> **Assignment**
Give back exactly the lines starting at the one with "Task: Select the COURSE column header" and ending at the last line of the data below. Pictures are not part of the copy.

> **Screenshot grounding data**
Start of Block

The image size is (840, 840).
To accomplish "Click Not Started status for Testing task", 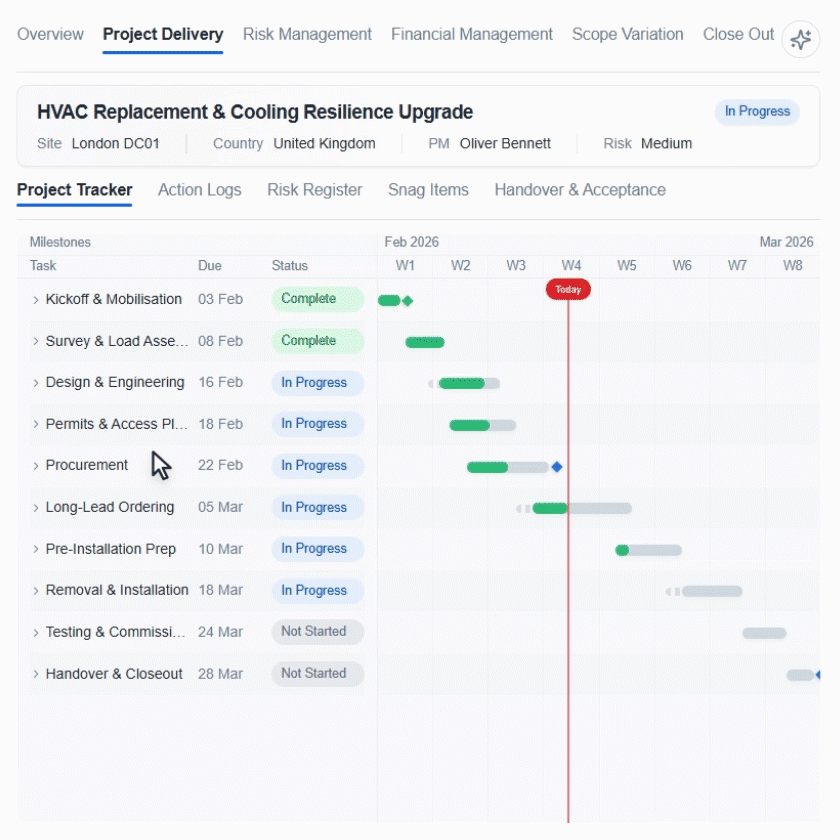I will pos(317,632).
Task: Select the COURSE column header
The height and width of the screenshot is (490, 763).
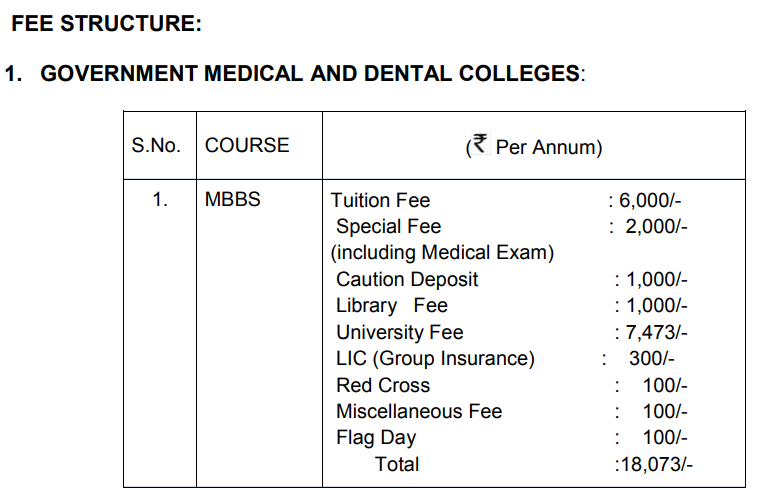Action: click(x=247, y=146)
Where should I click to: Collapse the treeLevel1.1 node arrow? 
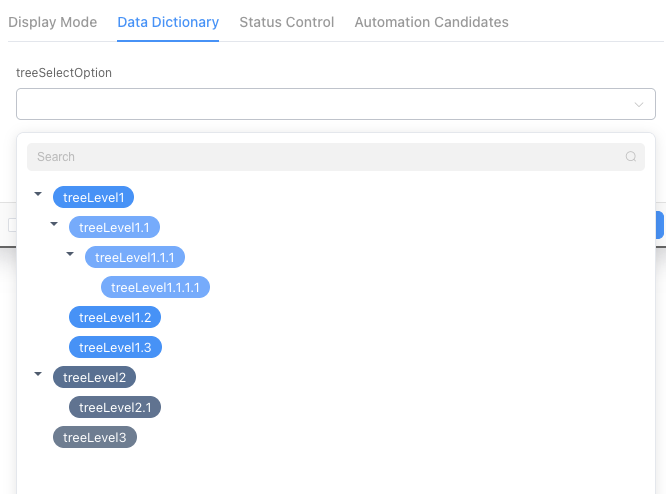(54, 224)
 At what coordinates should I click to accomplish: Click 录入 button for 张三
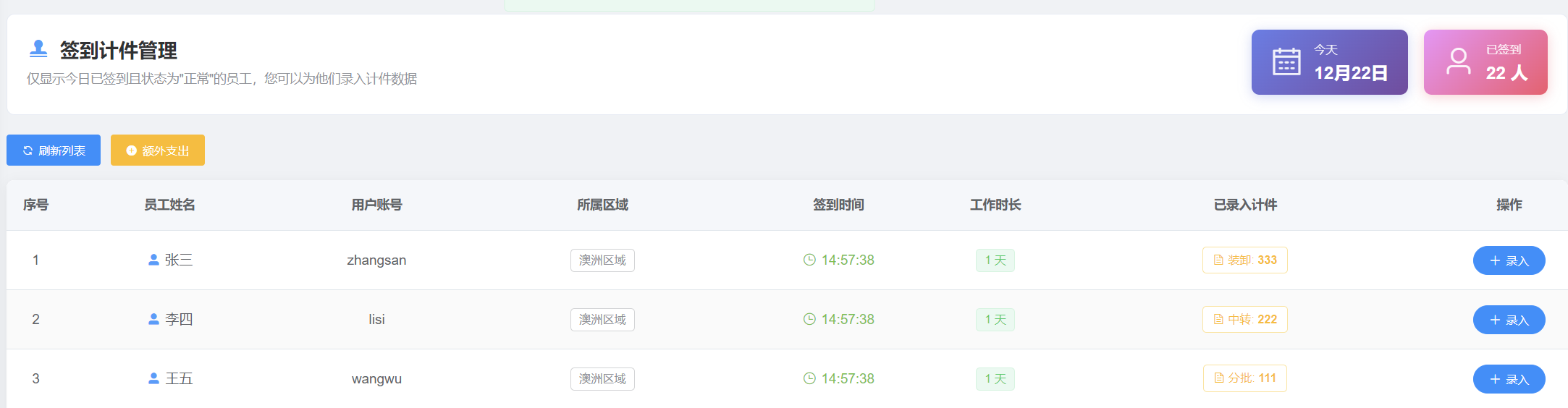(x=1509, y=260)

End of Block

> **Written answer**
Task: Select the COURSE column header
The height and width of the screenshot is (490, 763).
Action: click(x=247, y=146)
Where should I click to: Collapse the treeLevel1.1 node arrow? 
(54, 224)
 At what coordinates should I click to accomplish: Click 录入 button for 张三
(x=1509, y=260)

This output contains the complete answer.